Tras el estruendo inicial de pronto todos se callaron. Parecía como si una corriente de alto voltaje hubiera atravesado la casa dejándonos demudados, dice Muñoz Cano en uno de los pocos momentos de lucidez de su libro. Nos mirábamos y nos reconocíamos, pero en realidad era como si no nos reconociéramos, parecíamos diferentes, parecíamos iguales, odiábamos nuestros rostros, nuestros gestos eran los propios de los sonámbulos o de los idiotas. Mientras algunos se iban sin despedirse una extraña sensación de fraternidad quedó flotando en el piso entre los que optaron por quedarse. Como nota curiosa Muñoz Cano añade que en aquel momento particularmente delicado el teléfono comenzó a sonar. Ante la pasividad del dueño de la casa fue él quien contestó la llamada. Una voz de viejo preguntó por un tal Lucho Álvarez. ¿Aló?, ¿aló?, ¿está Lucho Álvarez, por favor? Muñoz Cano, sin contestar, le pasó el fono al dueño de la casa. ¿Alguien conoce a un Lucho Álvarez?, preguntó éste tras un intervalo excesivamente largo. El viejo, dedujo Muñoz Cano, probablemente hablaba de otras cosas, hacía otras preguntas acaso relacionadas con Lucho Álvarez. Nadie lo conocía. Algunos se rieron; fueron risas nerviosas que sonaron irrazonablemente altas. Aquí no vive esa persona, dijo el dueño de la casa después de escuchar otro rato en silencio y colgó.

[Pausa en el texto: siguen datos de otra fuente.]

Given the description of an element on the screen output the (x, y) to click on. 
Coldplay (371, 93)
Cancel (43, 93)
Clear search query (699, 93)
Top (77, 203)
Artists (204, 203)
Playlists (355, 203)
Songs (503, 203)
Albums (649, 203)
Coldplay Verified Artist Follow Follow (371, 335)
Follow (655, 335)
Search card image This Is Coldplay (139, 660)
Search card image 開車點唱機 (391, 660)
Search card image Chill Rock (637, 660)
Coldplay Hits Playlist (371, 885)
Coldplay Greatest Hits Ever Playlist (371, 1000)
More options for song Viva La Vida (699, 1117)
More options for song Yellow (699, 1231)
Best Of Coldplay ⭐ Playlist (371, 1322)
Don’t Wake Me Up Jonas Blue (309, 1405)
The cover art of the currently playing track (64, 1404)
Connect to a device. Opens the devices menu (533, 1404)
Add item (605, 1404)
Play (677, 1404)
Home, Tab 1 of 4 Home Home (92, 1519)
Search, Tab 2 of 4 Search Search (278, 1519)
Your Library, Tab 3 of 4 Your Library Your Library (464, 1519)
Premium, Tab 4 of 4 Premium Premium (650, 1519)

En el cuarto de las fotos ya no había nadie, excepto Wieder y el capitán, y en el departamento, según Muñoz Cano, no quedaban más de ocho personas, entre ellas el padre de Wieder que no parecía particularmente afectado (su actitud era la de estar participando -acaso involuntariamente- en una fiesta de cadetes que por una razón que se le escapaba o que no le incumbía se había malogrado). El dueño de la casa, al que conocía desde que era un adolescente, procuraba no mirarlo. Los demás supervivientes de la fiesta hablaban o cuchicheaban entre sí pero callaban cuando se acercaba. Silencio incómodo que el padre de Wieder intentó soslayar ofreciendo tragos, bebidas calientes y sandwiches que preparaba en la cocina, solo y sereno. No se preocupe, don José, dijo uno de los oficiales mirando el suelo. No estoy preocupado, Javierito, dijo el padre de Wieder. Esto en la carrera de Carlos, dijo otro, no es más que un bache sin importancia. El padre de Wieder lo miró como si no comprendiera de qué hablaba. Era benévolo con nosotros, recuerda Muñoz Cano, estaba en el borde del abismo y no lo sabía o no le importaba o lo disimulaba con una rara perfección.